== Segment start ==

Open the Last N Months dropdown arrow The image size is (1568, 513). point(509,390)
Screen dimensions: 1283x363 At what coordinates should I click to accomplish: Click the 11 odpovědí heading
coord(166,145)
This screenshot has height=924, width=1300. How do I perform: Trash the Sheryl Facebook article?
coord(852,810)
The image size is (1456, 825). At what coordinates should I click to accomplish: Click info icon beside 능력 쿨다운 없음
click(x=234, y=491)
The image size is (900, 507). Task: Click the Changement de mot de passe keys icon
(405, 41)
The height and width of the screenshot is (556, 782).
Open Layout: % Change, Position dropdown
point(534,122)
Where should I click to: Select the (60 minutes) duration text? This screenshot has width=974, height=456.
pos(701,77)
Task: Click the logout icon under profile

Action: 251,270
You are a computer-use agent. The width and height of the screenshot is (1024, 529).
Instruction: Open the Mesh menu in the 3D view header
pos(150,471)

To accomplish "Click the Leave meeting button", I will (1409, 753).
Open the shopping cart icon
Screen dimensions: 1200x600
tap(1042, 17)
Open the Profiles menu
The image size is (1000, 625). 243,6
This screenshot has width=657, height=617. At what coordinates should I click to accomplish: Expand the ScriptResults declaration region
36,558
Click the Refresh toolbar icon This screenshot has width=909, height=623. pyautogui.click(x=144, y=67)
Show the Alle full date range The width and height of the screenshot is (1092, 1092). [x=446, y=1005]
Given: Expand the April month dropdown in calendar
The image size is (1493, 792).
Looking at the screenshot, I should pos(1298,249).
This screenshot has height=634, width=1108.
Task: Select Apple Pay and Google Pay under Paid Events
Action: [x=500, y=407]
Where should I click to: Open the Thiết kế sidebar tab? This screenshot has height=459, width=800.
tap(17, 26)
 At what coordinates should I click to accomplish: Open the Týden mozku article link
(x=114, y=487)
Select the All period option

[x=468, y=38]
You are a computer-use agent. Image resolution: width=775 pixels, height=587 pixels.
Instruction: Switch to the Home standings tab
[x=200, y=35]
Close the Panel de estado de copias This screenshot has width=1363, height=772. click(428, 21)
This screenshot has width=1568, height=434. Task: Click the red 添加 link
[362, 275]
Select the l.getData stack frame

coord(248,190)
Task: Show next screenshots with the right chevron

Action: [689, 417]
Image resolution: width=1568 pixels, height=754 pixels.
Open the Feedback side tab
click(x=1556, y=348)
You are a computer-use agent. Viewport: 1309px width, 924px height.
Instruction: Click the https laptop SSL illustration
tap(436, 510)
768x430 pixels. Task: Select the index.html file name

== Segment end ==

Report every line of the data above that contains the string "computer" by copying it in full.

* Task output:
You are a computer-use agent. The width and height of the screenshot is (1024, 529).
You are a computer-use agent. Image resolution: width=775 pixels, height=587 pixels.
You are a computer-use agent. Viewport: 1309px width, 924px height.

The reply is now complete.